» Entries taken from a collection:
•••••

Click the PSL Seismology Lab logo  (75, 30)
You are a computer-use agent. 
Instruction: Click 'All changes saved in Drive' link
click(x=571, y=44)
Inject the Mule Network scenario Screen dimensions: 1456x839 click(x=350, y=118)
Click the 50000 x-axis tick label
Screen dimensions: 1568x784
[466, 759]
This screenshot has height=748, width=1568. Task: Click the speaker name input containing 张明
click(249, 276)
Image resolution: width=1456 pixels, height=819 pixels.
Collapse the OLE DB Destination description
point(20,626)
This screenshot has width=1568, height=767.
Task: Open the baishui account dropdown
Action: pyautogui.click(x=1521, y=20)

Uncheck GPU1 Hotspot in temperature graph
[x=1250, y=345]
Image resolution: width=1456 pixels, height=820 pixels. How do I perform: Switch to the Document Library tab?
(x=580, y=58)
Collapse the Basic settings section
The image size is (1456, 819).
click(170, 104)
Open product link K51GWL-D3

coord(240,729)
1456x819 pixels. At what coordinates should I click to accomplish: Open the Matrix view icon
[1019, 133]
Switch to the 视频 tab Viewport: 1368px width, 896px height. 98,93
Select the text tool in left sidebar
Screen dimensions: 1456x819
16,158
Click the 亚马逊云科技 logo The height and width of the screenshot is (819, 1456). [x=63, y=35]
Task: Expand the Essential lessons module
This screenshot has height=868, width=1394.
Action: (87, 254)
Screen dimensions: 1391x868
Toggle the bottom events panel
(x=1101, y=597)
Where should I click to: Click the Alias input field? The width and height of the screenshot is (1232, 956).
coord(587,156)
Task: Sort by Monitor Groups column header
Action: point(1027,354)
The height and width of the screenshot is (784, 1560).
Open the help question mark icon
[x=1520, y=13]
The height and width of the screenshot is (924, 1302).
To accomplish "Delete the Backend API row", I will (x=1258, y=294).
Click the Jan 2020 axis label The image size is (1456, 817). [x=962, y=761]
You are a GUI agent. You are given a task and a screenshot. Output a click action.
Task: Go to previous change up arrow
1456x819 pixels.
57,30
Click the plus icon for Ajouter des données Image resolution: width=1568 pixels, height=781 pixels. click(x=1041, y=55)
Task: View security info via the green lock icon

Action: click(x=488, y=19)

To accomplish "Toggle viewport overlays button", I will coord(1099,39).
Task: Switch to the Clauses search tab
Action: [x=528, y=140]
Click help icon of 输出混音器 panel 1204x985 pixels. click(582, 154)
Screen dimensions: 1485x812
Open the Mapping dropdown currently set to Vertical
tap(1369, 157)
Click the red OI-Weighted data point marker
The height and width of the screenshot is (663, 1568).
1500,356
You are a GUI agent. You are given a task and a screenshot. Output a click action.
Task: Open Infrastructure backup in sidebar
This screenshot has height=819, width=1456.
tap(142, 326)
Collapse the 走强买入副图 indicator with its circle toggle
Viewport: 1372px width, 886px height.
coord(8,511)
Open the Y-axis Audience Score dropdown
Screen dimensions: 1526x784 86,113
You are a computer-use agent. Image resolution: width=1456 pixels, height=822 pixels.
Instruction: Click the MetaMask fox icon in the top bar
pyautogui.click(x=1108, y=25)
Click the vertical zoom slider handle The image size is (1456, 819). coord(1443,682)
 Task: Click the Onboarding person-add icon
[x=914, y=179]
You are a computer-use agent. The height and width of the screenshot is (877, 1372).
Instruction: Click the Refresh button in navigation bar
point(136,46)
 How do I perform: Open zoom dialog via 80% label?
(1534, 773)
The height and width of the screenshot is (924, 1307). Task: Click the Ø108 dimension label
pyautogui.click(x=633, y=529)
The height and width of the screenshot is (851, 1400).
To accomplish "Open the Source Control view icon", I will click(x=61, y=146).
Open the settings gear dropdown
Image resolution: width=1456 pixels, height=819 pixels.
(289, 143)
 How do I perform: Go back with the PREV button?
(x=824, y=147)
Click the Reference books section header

•••••

» Your objective: The full set of lines above should be retyped without a single change.

» Answer below:
Click the PSL Seismology Lab logo  (75, 30)
You are a computer-use agent. 
Instruction: Click 'All changes saved in Drive' link
click(x=571, y=44)
Inject the Mule Network scenario Screen dimensions: 1456x839 click(x=350, y=118)
Click the 50000 x-axis tick label
Screen dimensions: 1568x784
[466, 759]
This screenshot has height=748, width=1568. Task: Click the speaker name input containing 张明
click(249, 276)
Image resolution: width=1456 pixels, height=819 pixels.
Collapse the OLE DB Destination description
point(20,626)
This screenshot has width=1568, height=767.
Task: Open the baishui account dropdown
Action: pyautogui.click(x=1521, y=20)

Uncheck GPU1 Hotspot in temperature graph
[x=1250, y=345]
Image resolution: width=1456 pixels, height=820 pixels. How do I perform: Switch to the Document Library tab?
(x=580, y=58)
Collapse the Basic settings section
The image size is (1456, 819).
click(170, 104)
Open product link K51GWL-D3

coord(240,729)
1456x819 pixels. At what coordinates should I click to accomplish: Open the Matrix view icon
[1019, 133]
Switch to the 视频 tab Viewport: 1368px width, 896px height. 98,93
Select the text tool in left sidebar
Screen dimensions: 1456x819
16,158
Click the 亚马逊云科技 logo The height and width of the screenshot is (819, 1456). [x=63, y=35]
Task: Expand the Essential lessons module
This screenshot has height=868, width=1394.
Action: (87, 254)
Screen dimensions: 1391x868
Toggle the bottom events panel
(x=1101, y=597)
Where should I click to: Click the Alias input field? The width and height of the screenshot is (1232, 956).
coord(587,156)
Task: Sort by Monitor Groups column header
Action: point(1027,354)
The height and width of the screenshot is (784, 1560).
Open the help question mark icon
[x=1520, y=13]
The height and width of the screenshot is (924, 1302).
To accomplish "Delete the Backend API row", I will (x=1258, y=294).
Click the Jan 2020 axis label The image size is (1456, 817). [x=962, y=761]
You are a GUI agent. You are given a task and a screenshot. Output a click action.
Task: Go to previous change up arrow
1456x819 pixels.
57,30
Click the plus icon for Ajouter des données Image resolution: width=1568 pixels, height=781 pixels. click(x=1041, y=55)
Task: View security info via the green lock icon

Action: click(x=488, y=19)

To accomplish "Toggle viewport overlays button", I will coord(1099,39).
Task: Switch to the Clauses search tab
Action: [x=528, y=140]
Click help icon of 输出混音器 panel 1204x985 pixels. click(582, 154)
Screen dimensions: 1485x812
Open the Mapping dropdown currently set to Vertical
tap(1369, 157)
Click the red OI-Weighted data point marker
The height and width of the screenshot is (663, 1568).
1500,356
You are a GUI agent. You are given a task and a screenshot. Output a click action.
Task: Open Infrastructure backup in sidebar
This screenshot has height=819, width=1456.
tap(142, 326)
Collapse the 走强买入副图 indicator with its circle toggle
Viewport: 1372px width, 886px height.
coord(8,511)
Open the Y-axis Audience Score dropdown
Screen dimensions: 1526x784 86,113
You are a computer-use agent. Image resolution: width=1456 pixels, height=822 pixels.
Instruction: Click the MetaMask fox icon in the top bar
pyautogui.click(x=1108, y=25)
Click the vertical zoom slider handle The image size is (1456, 819). coord(1443,682)
 Task: Click the Onboarding person-add icon
[x=914, y=179]
You are a computer-use agent. The height and width of the screenshot is (877, 1372).
Instruction: Click the Refresh button in navigation bar
point(136,46)
 How do I perform: Open zoom dialog via 80% label?
(1534, 773)
The height and width of the screenshot is (924, 1307). Task: Click the Ø108 dimension label
pyautogui.click(x=633, y=529)
The height and width of the screenshot is (851, 1400).
To accomplish "Open the Source Control view icon", I will click(x=61, y=146).
Open the settings gear dropdown
Image resolution: width=1456 pixels, height=819 pixels.
(289, 143)
 How do I perform: Go back with the PREV button?
(x=824, y=147)
Click the Reference books section header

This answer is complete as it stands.